Making Sense of Chaos: A Better Economics for a Better World

Speaker
J. Doyne Farmer in conversation with Nicola Ranger
Event date
Event time
17:00 - 18:00
Venue
Christ Church College
St Aldate's
Oxford
OX1 1DP
Venue details

Michael Dummett Lecture Theatre

Event type
Lectures and seminars
Event cost
Free
Disabled access?
No
Booking required
Required

In his new book Making Sense of Chaos Doyne Farmer presents a manifesto for how to do economics better. He describes how rebellious economists and other scientists are revolutionising our ability to predict the economy, developing new approaches to answer questions such as: What causes financial turbulence? Why do markets malfunction, and can we make them work better? Is dealing with climate change going to be costly and slow?

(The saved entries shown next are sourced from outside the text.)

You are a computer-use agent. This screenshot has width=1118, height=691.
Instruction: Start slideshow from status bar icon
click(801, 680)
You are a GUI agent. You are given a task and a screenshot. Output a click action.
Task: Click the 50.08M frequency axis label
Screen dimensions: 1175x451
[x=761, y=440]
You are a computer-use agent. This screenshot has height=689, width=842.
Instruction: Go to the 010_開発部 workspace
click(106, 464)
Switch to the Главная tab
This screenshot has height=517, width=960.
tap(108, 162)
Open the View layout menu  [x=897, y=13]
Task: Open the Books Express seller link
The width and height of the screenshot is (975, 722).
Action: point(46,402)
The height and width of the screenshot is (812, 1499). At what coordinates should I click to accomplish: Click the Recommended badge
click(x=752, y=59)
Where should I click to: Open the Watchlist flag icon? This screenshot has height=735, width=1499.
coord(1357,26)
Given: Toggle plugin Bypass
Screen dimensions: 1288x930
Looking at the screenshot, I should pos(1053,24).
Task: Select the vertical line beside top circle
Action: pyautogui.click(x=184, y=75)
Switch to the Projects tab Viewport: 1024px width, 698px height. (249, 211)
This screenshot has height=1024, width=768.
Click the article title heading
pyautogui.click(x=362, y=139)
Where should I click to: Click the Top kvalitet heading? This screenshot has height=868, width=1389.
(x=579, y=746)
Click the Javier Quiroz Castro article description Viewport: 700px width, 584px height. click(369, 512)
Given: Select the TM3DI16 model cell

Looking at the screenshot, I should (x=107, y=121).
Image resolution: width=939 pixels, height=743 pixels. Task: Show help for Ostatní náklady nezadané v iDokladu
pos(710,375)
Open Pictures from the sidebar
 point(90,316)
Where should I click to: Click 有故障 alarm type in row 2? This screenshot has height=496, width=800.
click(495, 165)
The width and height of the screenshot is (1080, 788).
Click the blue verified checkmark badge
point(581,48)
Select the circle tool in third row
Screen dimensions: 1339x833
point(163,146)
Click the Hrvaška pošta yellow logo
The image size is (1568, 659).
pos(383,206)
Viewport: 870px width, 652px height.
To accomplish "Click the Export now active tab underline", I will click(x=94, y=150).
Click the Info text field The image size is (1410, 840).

These issues are all rooted in the economy, yet mainstream economics has been limited in helping to solve our most pressing problems. By using big data and ever more powerful computers, we are now able for the first time to apply complex systems science to economic activity, building realistic models of the global economy. The resulting simulations and the emergent behaviour we observe form the cornerstone of the science of complexity economics, allowing us to test ideas and make significantly better economic predictions – to better address the hard problems facing the world.

This event will be following by a drinks reception.

About the speakers:

Professor J Doyne Farmer is an American complex systems scientist and entrepreneur who pioneered many of the fields that define the scientific agenda of our times: chaos, complex systems, artificial life, wearable computing, and more. Currently he is Director of the Complexity Economics programme at the Institute for New Economic Thinking at the Oxford Martin School, Baillie Gifford Professor of Complex Systems Science at the University of Oxford, and an External Professor at the Santa Fe Institute. He was a founder of Prediction Company, an early quantitative automated trading firm and recently founded Macrocosm, a new company using complexity economics to guide the green energy transition.

Dr Nicola Ranger is Director of the Resilient Planet Finance Lab at the University of Oxford, Executive Director of the Oxford Martin Systemic Resilience Programme and leads the Resilience and Development Group of the Environmental Change Institute. She is also a Senior Research Fellow at the Institute for New Economic Thinking of the Oxford Martin School. She brings 20 years of expertise in risk, analytics, economics, finance and fiscal policy as a practitioner and researcher across industry, government, IFIs and academia. She is a Visiting Academic at the Bank of England, a member of the European Commission’s High Level Expect Group on Sustainable Finance in Low and Middle Income Economies and a member of the UK’s Green Technical Advisory Group. Nicola is also co-Chair of the Resilient Planet Data Hub, an international public-private partnership with the UN and Insurance Development Forum providing open data and analytics on climate and nature. Nicola joined Oxford from the World Bank’s Finance, Competitiveness and Innovation Global Practice.